Den grenzenlosen Hochmut, die Sturmzerrüttete Dixie-Toilette ohne Taschenlampe und einen Dampfstrahler aufzusuchen, bestraft der Festivalgott schnell

Als ich am nächsten Morgen auf der Rückbank unseres Corsa erwache, bin ich ein neuer Mensch. Ich betrachte meinen verschlammten Oberkörper, der gestern Nacht durch das Matschmeer gerutscht ist. Ja, ich habe mich in die Schlammwogen geworfen. Und ja, es war der Spaß meines Lebens. Aber nur der Anfang: Anschließend sind wir dem Nackten zu einem stabilen Bundeswehrzelt gefolgt, in dem seine Kumpels mit einem Diesel-Generator eine Musikanlage und ein Stroboskop zum Laufen gebracht haben, um die sie das Festival beneiden könnte. Dann wird meine Erinnerung dunkel, aber irgendwie habe ich es ja zum Corsa zurück geschafft.

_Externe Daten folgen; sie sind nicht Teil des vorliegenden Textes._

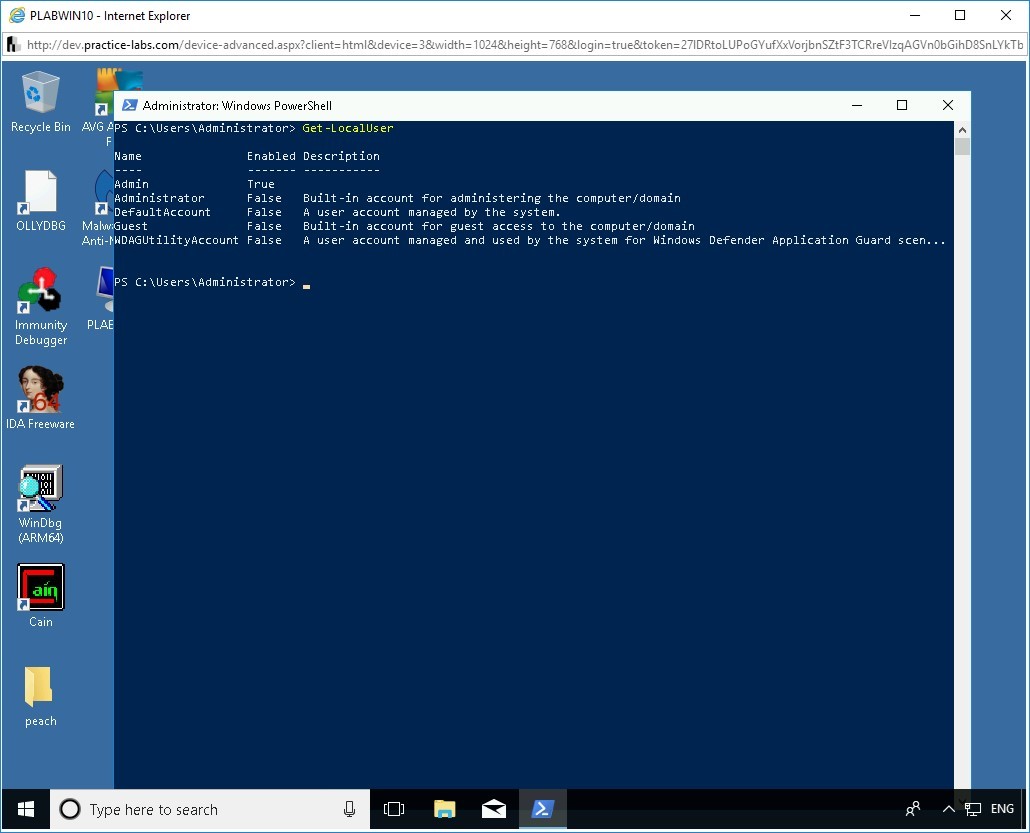The height and width of the screenshot is (833, 1030).
Task: Launch the IDA Freeware desktop icon
Action: click(40, 397)

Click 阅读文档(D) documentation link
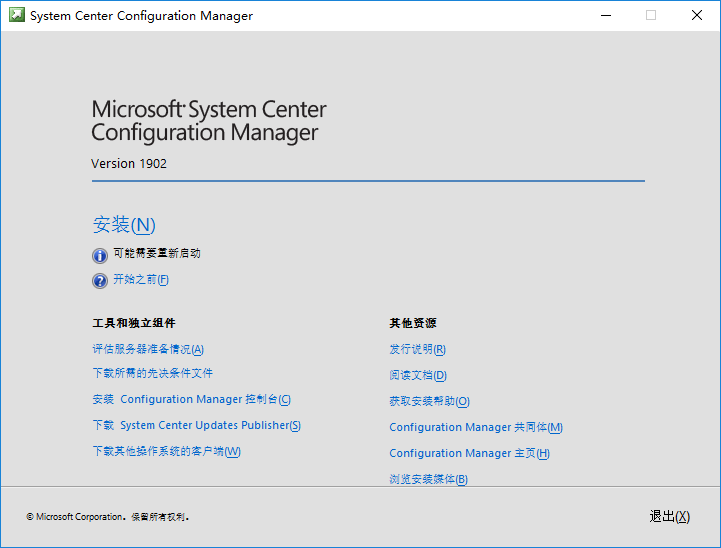[x=418, y=375]
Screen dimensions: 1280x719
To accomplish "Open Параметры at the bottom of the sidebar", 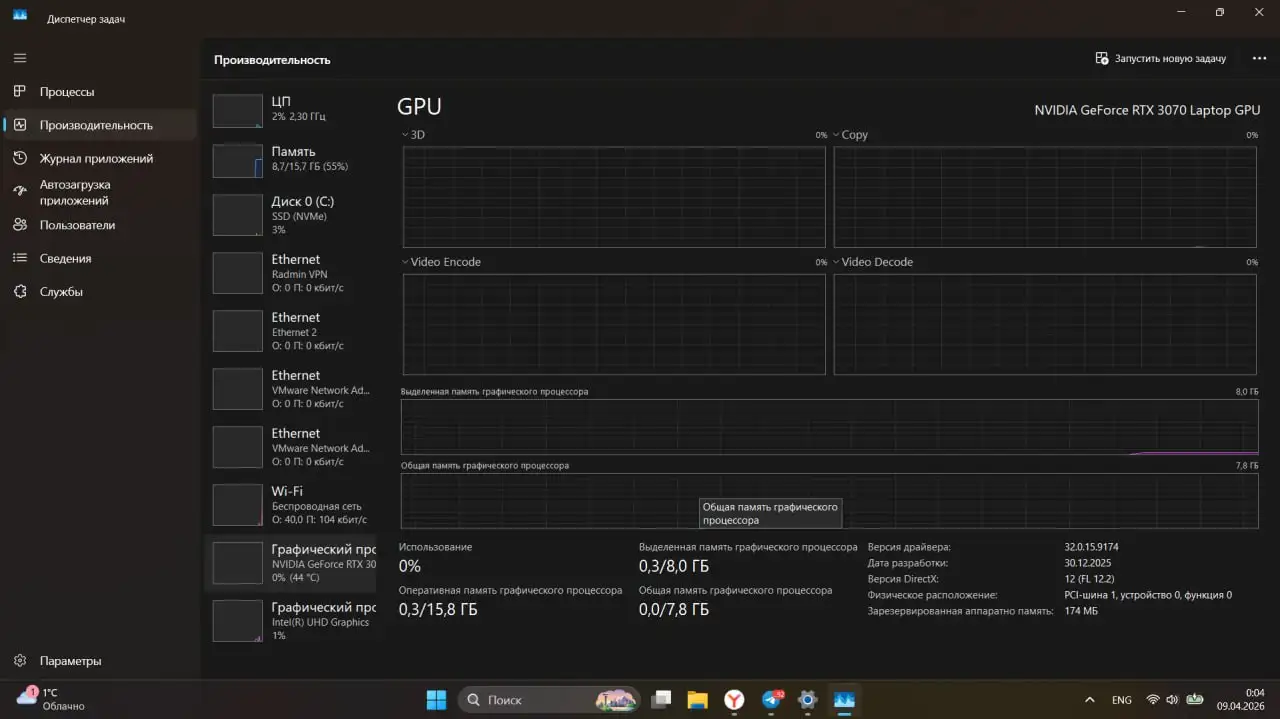I will 69,660.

Also alles gut? Im Reinen mit mir, lasse ich Karl und Sophie auf den Vordersitzen schlafen und beschließe, alleine eine Runde auf dem Gelände zu drehen. Alles ist kaputt. Ich laufe durch ein Schlachtengemälde. Der Sturm hat den Landstrich verwüstet. Zerrissene Zelte, meterhoher Matsch.   

Mir kann die braune Pampe aber nichts mehr anhaben, glaube ich restbesoffen und schlendere barfuß durch mein Schlammkönigreich. „Ein Festival ist tatsächlich eine lebensverändernde Erfahrung“, resümierte ich in meinem Kopf – und überlege, was ich Karl und Sophie später bei einer von mir zum Frühstück auf dem Brenner erhitzten Ravioli-Dose vorphilosophieren werde. Dass das totaler Unfug sein könnte, dass ich mich himmelhoch in mir und Festivals täusche, merke ich dann leider zu spät. Den grenzenlosen Hochmut, die Regen- und Sturmzerrüttete Dixie-Toilette ohne Taschenlampe und einen Dampfstrahler aufzusuchen, bestraft der Festivalgott schnell. Mir wird kotzübel. Mir fällt das Smartphone auf den Boden. Ich traue mich nicht, es aufzuheben. Vielleicht doch lieber in die Toskana nächsten Sommer.